K-means Clustering Algorithm C + + implementation

Source: Internet
Author: User
Tags random seed

Original: http://www.cnblogs.com/luxiaoxun/archive/2013/05/09/3069594.html

Clustering Chinese translation as "clustering", simply said to be similar to a group of things, with the classification (classification), for a classifier, usually need you to tell it "this thing is divided into XXX class" such as some examples, ideally, a Classifier will focus on "learning" from the training it receives, thus having the ability to classify unknown data, a process that provides training data, often called supervised learning (supervised learning). And when it comes to clustering, we don't care what a class is, the goal we need to achieve is to get things together, so a clustering algorithm usually needs to know how to calculate the similarity to get started, so clustering usually doesn't need to use training data to learn, which Machine learning is called unsupervised learning (unsupervised learning).

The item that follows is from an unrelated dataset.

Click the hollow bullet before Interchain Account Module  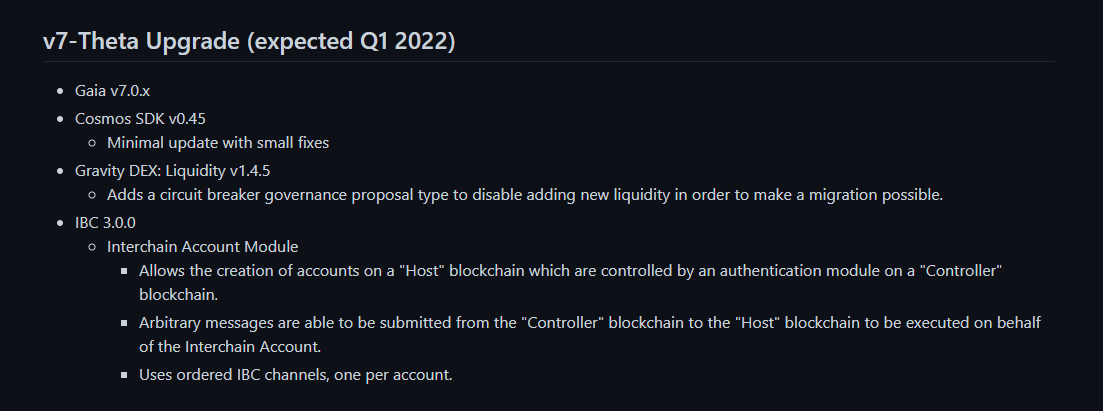tap(92, 247)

In data mining, K-means clustering algorithm is a kind of cluster analysis (clustering) algorithm, is a very simple distance-based clustering algorithm, that each cluster (class) is composed of similar points and this similarity is measured by distance, The points between the different cluster should be as dissimilar as possible, each cluster will have a "center of gravity"; it is also an exclusive algorithm, that is, any point must belong to a cluster and belong to that cluster.

The implementation of this algorithm is simple, as shown in the following:

Medium, A, B, C, D, E are five points at the midpoint of the graph. The gray point is the seed point, which is the "center of gravity" used to find cluster. There are two seed points, so k=2.

K-means algorithm steps:

The typical algorithm is as follows: It is an iterative algorithm.

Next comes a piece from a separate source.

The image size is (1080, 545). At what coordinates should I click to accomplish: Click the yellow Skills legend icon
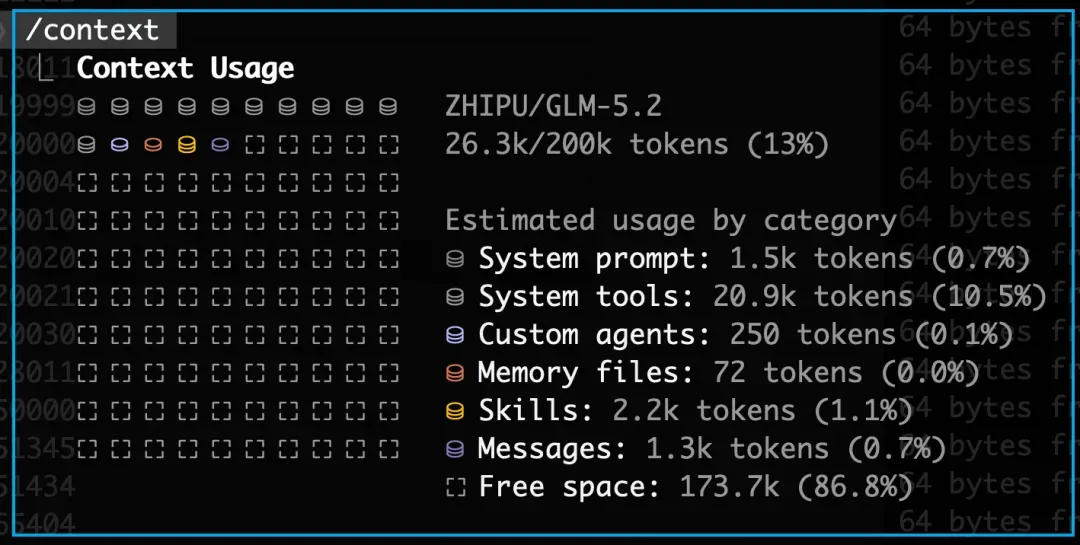coord(455,411)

(1) According to the pre-given K value to establish the initial division, get K cluster, for example, can randomly choose K points as the center of gravity of K cluster;

(2) Calculate the distance from each point to each cluster center of gravity and add it to the nearest cluster;

(3) Recalculate the center of gravity of each cluster;

(4) Repeat the process of one to several, until each cluster center of gravity in a certain range of accuracy does not change or reach the maximum number of iterations.

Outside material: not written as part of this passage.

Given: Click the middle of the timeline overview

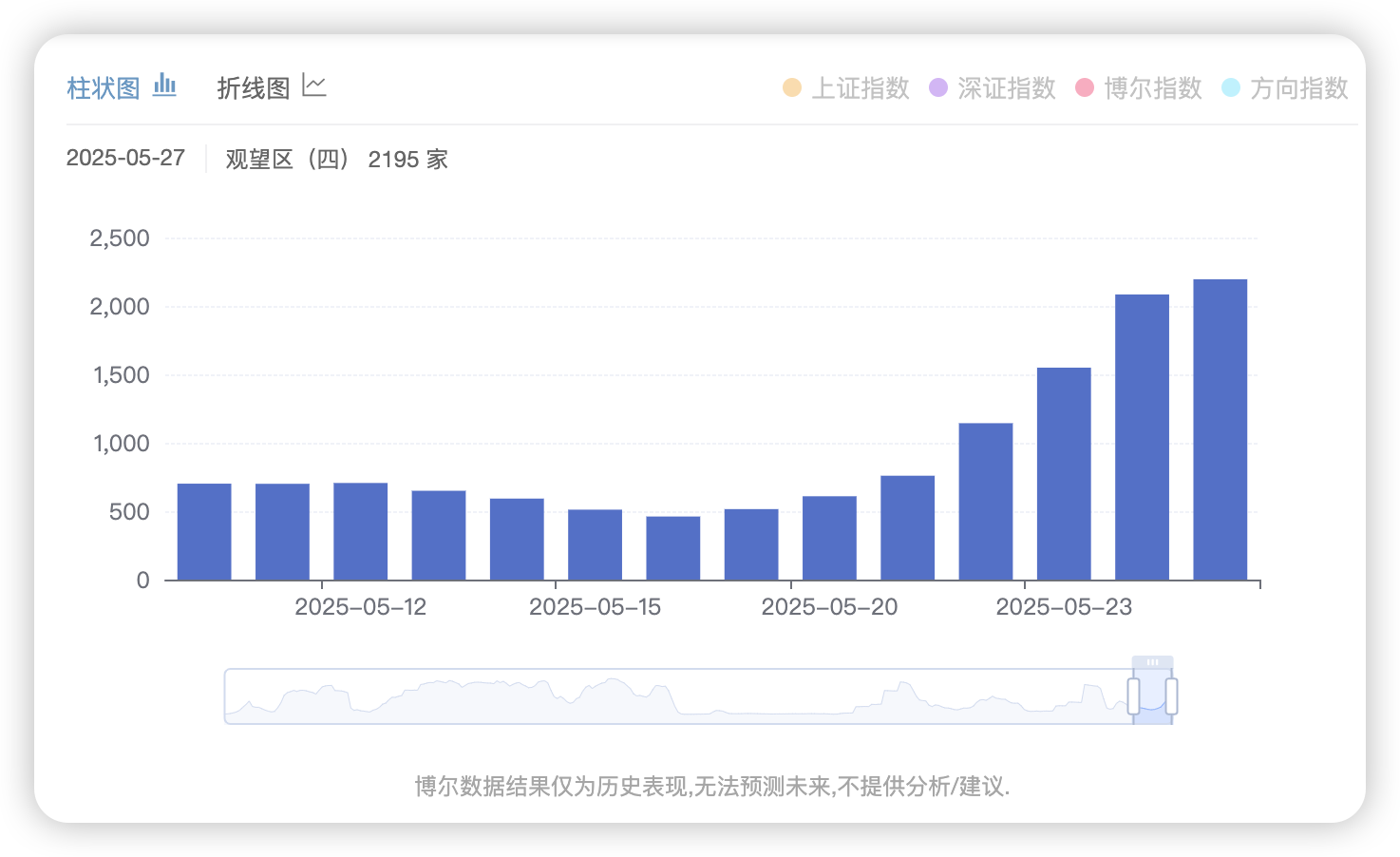Looking at the screenshot, I should click(x=679, y=696).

Although the algorithm is simple, the actual effect of many complex algorithms may be inferior to it, and its locality is better, easy to parallelize, very meaningful to large-scale data sets; The algorithm time complexity is: O (NKT), Where: N is the number of clusters, K is the number of cluster, T is the number of iterations.

The K-means algorithm mainly has two most significant defects, all related to the initial value:

    • K is given beforehand, the selection of this k value is very difficult to estimate. Many times, there is no prior knowledge of how many categories a given dataset should fit into. (The ISODATA algorithm obtains the more reasonable type number K) through the automatic merging and splitting of the classes.
    • The K-means algorithm needs to be made with an initial random seed point, which is too important for the random seed point to have a completely different result. (The k-means++ algorithm can be used to solve this problem, it can effectively select the initial point)

K-means algorithm C + + implementation: K-means.rar

GitHub Code: Https://github.com/luxiaoxun/k-means

The code comes from the network, modifies it slightly, and does a simple test.

K-means Clustering Algorithm C + + implementation

Contact Us

The content source of this page is from Internet, which doesn't represent Alibaba Cloud's opinion; products and services mentioned on that page don't have any relationship with Alibaba Cloud. If the content of the page makes you feel confusing, please write us an email, we will handle the problem within 5 days after receiving your email.

If you find any instances of plagiarism from the community, please send an email to: info-contact@alibabacloud.com and provide relevant evidence. A staff member will contact you within 5 working days.

A Free Trial That Lets You Build Big!

Start building with 50+ products and up to 12 months usage for Elastic Compute Service

  • Sales Support

    1 on 1 presale consultation

  • After-Sales Support

    24/7 Technical Support 6 Free Tickets per Quarter Faster Response

  • Alibaba Cloud offers highly flexible support services tailored to meet your exact needs.